------ Records for the exercise ------

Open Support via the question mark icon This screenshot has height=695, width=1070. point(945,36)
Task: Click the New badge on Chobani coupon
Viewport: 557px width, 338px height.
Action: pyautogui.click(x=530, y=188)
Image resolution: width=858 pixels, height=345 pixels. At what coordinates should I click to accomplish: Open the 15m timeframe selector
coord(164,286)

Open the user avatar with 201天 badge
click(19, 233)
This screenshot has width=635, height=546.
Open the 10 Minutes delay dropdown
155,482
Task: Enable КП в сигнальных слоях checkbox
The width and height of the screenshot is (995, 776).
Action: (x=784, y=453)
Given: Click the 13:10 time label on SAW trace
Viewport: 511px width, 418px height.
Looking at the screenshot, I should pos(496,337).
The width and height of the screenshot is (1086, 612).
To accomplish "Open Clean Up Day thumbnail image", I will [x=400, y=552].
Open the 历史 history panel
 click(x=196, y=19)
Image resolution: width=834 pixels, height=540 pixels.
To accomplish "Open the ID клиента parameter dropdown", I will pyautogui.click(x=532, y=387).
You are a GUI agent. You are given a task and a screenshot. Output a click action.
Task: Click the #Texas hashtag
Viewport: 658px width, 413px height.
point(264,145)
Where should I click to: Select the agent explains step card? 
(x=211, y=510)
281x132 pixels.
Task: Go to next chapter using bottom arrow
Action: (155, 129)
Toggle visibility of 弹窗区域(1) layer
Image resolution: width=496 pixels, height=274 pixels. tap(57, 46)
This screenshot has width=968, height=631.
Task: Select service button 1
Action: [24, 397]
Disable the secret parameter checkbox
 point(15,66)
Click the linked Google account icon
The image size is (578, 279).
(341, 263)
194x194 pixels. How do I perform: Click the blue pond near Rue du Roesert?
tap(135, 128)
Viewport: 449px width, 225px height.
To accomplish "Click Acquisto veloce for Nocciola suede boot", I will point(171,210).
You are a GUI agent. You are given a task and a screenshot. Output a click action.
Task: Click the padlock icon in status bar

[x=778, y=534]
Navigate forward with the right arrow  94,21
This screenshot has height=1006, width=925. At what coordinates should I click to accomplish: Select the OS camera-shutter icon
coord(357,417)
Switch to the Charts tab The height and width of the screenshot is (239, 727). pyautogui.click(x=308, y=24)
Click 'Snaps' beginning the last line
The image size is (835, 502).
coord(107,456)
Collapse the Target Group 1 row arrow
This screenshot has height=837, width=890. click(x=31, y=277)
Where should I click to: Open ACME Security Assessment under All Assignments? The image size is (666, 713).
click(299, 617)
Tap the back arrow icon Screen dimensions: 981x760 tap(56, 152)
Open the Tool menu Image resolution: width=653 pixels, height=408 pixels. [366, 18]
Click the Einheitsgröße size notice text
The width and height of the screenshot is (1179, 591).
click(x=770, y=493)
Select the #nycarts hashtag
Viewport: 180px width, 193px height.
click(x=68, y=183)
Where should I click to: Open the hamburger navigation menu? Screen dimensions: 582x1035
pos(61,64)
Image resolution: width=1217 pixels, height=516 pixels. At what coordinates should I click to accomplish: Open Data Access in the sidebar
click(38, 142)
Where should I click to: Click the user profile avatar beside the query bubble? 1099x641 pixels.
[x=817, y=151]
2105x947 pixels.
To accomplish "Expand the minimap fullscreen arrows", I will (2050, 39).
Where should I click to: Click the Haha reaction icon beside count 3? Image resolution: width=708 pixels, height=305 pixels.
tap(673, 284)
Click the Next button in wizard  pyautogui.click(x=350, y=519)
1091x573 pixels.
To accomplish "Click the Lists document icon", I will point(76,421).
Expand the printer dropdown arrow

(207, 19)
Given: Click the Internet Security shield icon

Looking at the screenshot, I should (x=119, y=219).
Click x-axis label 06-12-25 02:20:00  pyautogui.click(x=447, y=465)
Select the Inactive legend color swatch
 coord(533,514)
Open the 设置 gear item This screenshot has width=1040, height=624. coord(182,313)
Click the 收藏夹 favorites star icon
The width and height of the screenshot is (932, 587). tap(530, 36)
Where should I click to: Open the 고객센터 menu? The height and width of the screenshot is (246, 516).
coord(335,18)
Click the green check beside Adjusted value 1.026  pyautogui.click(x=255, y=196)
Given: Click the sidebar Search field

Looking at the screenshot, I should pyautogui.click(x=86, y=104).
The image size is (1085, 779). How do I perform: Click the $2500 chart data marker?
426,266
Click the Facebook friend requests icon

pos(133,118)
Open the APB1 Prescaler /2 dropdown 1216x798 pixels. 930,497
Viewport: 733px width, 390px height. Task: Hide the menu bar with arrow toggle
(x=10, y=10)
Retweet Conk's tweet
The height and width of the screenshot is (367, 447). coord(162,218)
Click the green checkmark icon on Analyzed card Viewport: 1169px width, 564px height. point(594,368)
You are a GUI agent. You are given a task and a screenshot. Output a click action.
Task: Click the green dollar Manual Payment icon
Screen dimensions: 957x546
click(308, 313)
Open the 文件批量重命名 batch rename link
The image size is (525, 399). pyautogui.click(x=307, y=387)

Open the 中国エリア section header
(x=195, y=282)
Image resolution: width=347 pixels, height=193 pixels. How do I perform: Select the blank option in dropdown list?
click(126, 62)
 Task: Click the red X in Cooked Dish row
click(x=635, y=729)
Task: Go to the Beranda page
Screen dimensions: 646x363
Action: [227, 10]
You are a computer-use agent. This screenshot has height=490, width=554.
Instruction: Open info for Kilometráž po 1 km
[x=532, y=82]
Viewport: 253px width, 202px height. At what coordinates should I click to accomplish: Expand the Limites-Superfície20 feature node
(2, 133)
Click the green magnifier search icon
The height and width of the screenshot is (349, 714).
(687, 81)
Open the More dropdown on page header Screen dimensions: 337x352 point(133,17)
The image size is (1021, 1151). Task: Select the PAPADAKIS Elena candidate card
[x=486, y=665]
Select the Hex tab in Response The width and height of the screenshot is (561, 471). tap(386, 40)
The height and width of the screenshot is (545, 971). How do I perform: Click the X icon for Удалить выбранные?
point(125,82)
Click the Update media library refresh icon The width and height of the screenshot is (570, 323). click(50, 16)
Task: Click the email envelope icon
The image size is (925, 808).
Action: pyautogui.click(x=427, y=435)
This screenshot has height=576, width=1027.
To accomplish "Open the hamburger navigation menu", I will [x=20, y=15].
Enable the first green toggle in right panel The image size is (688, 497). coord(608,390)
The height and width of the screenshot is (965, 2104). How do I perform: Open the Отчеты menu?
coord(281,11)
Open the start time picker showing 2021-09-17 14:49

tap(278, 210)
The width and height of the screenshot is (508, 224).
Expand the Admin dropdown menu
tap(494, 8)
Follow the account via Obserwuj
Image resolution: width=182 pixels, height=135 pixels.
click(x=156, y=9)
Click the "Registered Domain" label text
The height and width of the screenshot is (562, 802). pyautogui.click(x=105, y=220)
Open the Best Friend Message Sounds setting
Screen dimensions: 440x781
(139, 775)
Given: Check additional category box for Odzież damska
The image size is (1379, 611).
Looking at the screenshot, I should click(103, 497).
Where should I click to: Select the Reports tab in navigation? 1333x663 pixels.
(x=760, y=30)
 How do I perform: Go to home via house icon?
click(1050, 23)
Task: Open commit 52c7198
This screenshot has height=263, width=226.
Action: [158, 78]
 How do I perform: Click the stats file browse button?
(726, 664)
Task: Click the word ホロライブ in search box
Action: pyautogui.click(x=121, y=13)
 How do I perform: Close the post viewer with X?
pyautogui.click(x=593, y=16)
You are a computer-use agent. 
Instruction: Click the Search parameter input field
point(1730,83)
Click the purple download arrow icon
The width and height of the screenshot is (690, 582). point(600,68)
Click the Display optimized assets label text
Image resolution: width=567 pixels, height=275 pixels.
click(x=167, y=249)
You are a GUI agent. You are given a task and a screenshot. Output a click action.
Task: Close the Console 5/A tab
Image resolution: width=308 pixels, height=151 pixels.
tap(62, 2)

------

## Given task
Replace "Admin" with "Settings" in every line from the one containing "Enable the first" down to the one containing "pyautogui.click(x=593, y=16)", and write those lines out again with nothing else changed.

## Written response
Enable the first green toggle in right panel The image size is (688, 497). coord(608,390)
The height and width of the screenshot is (965, 2104). How do I perform: Open the Отчеты menu?
coord(281,11)
Open the start time picker showing 2021-09-17 14:49

tap(278, 210)
The width and height of the screenshot is (508, 224).
Expand the Settings dropdown menu
tap(494, 8)
Follow the account via Obserwuj
Image resolution: width=182 pixels, height=135 pixels.
click(x=156, y=9)
Click the "Registered Domain" label text
The height and width of the screenshot is (562, 802). pyautogui.click(x=105, y=220)
Open the Best Friend Message Sounds setting
Screen dimensions: 440x781
(139, 775)
Given: Check additional category box for Odzież damska
The image size is (1379, 611).
Looking at the screenshot, I should click(103, 497).
Where should I click to: Select the Reports tab in navigation? 1333x663 pixels.
(x=760, y=30)
 How do I perform: Go to home via house icon?
click(1050, 23)
Task: Open commit 52c7198
This screenshot has height=263, width=226.
Action: [158, 78]
 How do I perform: Click the stats file browse button?
(726, 664)
Task: Click the word ホロライブ in search box
Action: pyautogui.click(x=121, y=13)
 How do I perform: Close the post viewer with X?
pyautogui.click(x=593, y=16)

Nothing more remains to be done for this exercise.